Lo llevaba viendo todo el año, pero no lo había mirado, nunca me había parado a observarle. Lo miraba de reojo, sin más. Pero el otro día nada más pasar por su lado le eché una sonrisa insinuante. No es de las veces que más guapo estaba: de rojo y verde. Todas dicen que de blanco está precioso. A mi me gusta así, brillante y sofocado, subido de tono. Y sólo consigo ver lo que la tapia me deja, pero para mi es suficiente, me imagino el resto, tan perfecto como lo que conozco, seguro. Y me pregunto una y otra vez desde que me robó el corazón: ¿de quién será el suyo? ¿De quién será ese cerezo tan perfecto y eufórico, tan saludable y fértil?

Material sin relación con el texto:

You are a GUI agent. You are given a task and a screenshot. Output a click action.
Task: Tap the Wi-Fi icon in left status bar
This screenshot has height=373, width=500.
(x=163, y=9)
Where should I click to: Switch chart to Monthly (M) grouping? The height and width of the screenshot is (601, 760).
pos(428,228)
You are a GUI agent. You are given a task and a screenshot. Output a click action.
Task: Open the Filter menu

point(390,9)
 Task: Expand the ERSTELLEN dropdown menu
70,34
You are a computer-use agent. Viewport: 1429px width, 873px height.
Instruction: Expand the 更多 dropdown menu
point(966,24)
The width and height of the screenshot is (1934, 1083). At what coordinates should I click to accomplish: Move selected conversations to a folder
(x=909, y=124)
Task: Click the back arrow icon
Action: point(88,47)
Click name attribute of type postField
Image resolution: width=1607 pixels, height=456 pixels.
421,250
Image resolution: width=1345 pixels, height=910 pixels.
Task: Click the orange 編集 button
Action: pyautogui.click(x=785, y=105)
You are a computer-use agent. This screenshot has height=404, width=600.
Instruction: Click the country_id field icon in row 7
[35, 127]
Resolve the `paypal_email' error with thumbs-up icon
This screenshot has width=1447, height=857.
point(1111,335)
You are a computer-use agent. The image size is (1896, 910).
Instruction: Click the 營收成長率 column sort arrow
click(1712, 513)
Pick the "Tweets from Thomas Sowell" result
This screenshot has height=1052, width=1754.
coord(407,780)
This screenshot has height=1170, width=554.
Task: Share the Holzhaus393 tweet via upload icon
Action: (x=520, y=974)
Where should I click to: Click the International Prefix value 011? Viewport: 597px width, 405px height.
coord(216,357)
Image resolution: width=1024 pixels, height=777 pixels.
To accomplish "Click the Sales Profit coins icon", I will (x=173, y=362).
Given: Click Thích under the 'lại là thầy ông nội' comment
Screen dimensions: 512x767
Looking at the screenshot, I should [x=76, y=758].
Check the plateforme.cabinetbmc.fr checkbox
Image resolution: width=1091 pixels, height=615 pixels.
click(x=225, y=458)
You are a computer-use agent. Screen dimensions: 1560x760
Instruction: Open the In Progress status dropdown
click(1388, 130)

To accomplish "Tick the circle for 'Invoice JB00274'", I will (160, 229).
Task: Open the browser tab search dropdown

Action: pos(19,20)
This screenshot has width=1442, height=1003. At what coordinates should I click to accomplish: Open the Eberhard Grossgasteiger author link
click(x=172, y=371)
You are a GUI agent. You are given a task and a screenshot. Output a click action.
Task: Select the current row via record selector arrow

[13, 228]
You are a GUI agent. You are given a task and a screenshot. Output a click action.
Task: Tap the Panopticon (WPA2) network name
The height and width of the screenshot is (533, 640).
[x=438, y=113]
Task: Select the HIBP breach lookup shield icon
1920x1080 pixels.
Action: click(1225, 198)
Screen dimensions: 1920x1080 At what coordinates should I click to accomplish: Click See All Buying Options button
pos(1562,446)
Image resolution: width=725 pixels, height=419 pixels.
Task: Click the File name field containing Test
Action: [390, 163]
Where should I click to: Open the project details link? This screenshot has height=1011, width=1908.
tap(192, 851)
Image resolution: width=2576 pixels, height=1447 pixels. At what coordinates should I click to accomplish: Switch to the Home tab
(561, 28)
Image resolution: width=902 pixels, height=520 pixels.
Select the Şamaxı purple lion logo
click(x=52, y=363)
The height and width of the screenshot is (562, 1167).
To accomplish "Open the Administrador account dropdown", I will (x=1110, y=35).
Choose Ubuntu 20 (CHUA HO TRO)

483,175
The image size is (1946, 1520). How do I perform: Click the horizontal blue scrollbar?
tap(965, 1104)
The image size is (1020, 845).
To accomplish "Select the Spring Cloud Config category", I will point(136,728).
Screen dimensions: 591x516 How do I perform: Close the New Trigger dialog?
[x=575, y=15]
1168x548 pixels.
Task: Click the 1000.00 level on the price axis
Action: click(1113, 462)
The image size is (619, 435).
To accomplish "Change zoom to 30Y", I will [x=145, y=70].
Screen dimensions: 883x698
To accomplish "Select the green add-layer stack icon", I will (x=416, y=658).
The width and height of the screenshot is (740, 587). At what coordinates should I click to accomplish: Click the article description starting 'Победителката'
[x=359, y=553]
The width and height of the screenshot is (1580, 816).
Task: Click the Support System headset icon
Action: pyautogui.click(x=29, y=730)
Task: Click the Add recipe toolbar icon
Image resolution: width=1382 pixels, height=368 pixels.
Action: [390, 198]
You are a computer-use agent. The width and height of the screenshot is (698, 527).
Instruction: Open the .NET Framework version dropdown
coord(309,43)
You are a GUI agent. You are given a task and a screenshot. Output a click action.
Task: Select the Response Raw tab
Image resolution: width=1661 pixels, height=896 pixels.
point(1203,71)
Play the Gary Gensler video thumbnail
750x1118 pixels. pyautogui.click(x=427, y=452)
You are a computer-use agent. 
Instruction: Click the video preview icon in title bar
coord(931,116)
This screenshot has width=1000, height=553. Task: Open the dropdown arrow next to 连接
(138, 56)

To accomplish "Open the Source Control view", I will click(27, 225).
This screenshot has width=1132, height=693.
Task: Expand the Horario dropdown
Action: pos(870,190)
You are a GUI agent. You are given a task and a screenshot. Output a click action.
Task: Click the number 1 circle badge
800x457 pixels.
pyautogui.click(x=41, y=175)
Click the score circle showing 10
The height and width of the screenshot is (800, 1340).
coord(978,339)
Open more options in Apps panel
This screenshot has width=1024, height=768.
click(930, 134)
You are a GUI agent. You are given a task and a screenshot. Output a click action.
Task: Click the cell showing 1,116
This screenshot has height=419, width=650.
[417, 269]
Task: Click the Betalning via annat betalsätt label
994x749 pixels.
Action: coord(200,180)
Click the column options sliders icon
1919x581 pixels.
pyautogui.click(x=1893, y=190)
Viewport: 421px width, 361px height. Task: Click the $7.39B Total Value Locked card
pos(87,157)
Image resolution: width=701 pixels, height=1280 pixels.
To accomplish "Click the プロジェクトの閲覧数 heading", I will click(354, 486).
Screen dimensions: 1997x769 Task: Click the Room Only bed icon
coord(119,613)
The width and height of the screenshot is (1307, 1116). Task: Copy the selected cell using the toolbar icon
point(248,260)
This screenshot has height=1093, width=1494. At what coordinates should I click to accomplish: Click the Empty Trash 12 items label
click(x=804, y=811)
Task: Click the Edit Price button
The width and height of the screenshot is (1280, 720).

La higuera, que ya se creía dueña de mis atenciones, que cada vez que me acerco a olerla y a ver cómo crecen las brevas, se mece para que admire su poderío, se pone triste ahora. Envidiosa, celosa, femenina. Porque las mujeres cuando estamos tristes no nos marchitamos, nos ponemos exultantes por puro despecho.  Y yo paso por su lado y bajo la cabeza vergonzosa, sin dejar de pensar en mi infidelidad. Sin embargo, por el rabillo del ojo la observo y quizás mañana me acerque a olerla de nuevo, y  pasaré por la calle del cerezo sin levantar la vista siquiera, porque no me ofrecerá ni una sola de sus cerezas y yo ni una más de mis sonrisas.